# Axelera’s Voyager Wingman Pitches 20-30% Better Results Than Claude Code for Edge AI Development

> Source: <https://www.storagereview.com/news/axeleras-voyager-wingman-pitches-20-30-better-results-than-claude-code-for-edge-ai-development>
> Published: 2026-07-16 15:14:48+00:00

Axelera AI has launched Voyager Wingman, an AI-powered assistant designed to accelerate development with its Voyager Toolkit. The tool was first shown at CES in January and has since undergone extensive testing ahead of this broader release. Wingman lets developers use natural language to query the Voyager SDK and Axelera’s full documentation set, helping them build AI pipelines, debug issues, and troubleshoot applications without manually digging through reference docs. Axelera’s internal testing puts Wingman’s results 20-30% ahead of using Claude Code on its own.

Building AI applications for dedicated hardware involves a fair amount of overhead beyond the model itself: exporting and compiling models, configuring pipelines, tuning for performance, and validating outputs all take time. Wingman is meant to sit atop that process as an assistant, with direct access to Axelera’s SDK, documentation, and the full software repository, rather than requiring developers to piece that context together themselves. Axelera, a European AI semiconductor company behind the Metis and Europa edge inference platforms, says its hardware is deployed across more than 500 customers spanning telecommunications, aerospace, and enterprise sectors.

Recorded data:
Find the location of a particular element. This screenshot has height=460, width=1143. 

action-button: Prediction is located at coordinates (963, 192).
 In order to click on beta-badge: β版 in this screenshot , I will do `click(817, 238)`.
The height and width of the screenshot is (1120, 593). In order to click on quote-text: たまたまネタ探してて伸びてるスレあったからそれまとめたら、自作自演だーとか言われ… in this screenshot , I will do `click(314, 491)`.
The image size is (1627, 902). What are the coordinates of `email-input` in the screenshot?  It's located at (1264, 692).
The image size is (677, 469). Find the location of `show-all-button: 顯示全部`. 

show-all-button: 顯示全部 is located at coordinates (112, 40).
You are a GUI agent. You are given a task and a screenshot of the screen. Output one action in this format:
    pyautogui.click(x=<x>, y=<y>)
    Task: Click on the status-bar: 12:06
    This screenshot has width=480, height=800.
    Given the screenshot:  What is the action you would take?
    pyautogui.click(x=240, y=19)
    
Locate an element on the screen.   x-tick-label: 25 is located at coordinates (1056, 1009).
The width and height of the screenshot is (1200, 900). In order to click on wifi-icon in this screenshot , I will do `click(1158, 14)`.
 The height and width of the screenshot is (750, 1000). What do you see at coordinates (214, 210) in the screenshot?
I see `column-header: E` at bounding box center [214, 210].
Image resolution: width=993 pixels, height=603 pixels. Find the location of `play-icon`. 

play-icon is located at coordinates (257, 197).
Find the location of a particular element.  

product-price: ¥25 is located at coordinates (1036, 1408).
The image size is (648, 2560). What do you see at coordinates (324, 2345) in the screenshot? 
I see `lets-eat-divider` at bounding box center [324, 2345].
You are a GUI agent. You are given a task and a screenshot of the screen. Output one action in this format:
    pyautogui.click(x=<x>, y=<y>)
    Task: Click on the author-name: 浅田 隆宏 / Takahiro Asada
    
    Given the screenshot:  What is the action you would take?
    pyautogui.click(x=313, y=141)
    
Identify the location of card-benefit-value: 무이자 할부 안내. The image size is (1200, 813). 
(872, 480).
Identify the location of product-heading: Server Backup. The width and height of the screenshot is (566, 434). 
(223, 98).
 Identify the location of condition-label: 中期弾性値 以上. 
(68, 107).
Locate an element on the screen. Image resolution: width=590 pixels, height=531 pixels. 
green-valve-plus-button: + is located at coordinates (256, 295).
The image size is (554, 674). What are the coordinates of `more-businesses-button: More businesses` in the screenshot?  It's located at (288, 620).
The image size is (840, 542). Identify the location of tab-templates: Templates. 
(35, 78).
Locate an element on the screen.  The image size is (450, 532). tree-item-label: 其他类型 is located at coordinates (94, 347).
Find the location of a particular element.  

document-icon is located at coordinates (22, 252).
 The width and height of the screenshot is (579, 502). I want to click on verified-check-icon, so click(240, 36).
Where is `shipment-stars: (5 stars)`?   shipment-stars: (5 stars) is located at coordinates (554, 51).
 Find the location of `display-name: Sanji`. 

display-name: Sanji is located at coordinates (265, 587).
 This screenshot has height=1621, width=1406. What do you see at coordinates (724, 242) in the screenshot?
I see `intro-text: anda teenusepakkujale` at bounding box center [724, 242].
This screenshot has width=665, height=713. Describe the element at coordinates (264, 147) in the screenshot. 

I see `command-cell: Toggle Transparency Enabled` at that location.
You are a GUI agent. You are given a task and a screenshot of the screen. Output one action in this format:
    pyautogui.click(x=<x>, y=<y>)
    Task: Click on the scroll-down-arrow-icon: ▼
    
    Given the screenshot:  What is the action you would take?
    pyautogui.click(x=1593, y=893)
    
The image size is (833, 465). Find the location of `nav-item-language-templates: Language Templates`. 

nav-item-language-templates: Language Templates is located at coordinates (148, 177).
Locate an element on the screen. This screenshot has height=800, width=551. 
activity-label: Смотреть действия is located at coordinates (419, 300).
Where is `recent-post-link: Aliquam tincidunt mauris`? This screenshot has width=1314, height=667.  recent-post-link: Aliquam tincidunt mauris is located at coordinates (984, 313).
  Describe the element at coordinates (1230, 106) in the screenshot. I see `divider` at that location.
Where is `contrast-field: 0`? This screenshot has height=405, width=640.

Apply what you read:
(a) In the Voyager Wingman article, give the passage again starting at "Building AI applications" and ending at "and enterprise sectors.", substituting "extra work" for "overhead".
(b) Condense the paragraph of the Voyager Wingman article that begins "Axelera AI has launched Voyager Wingman" into a short bulleted list that keeps its main facts.

Results in order:
(a)
Building AI applications for dedicated hardware involves a fair amount of extra work beyond the model itself: exporting and compiling models, configuring pipelines, tuning for performance, and validating outputs all take time. Wingman is meant to sit atop that process as an assistant, with direct access to Axelera’s SDK, documentation, and the full software repository, rather than requiring developers to piece that context together themselves. Axelera, a European AI semiconductor company behind the Metis and Europa edge inference platforms, says its hardware is deployed across more than 500 customers spanning telecommunications, aerospace, and enterprise sectors.

(b)
- Axelera AI has launched Voyager Wingman, an AI-powered assistant for development with its Voyager Toolkit.
- It was first shown at CES in January and was tested extensively before this broader release.
- Developers can use natural language to query the Voyager SDK and Axelera’s full documentation. This helps them build AI pipelines, debug issues and troubleshoot applications.
- Axelera’s internal testing puts Wingman’s results 20-30% ahead of using Claude Code on its own.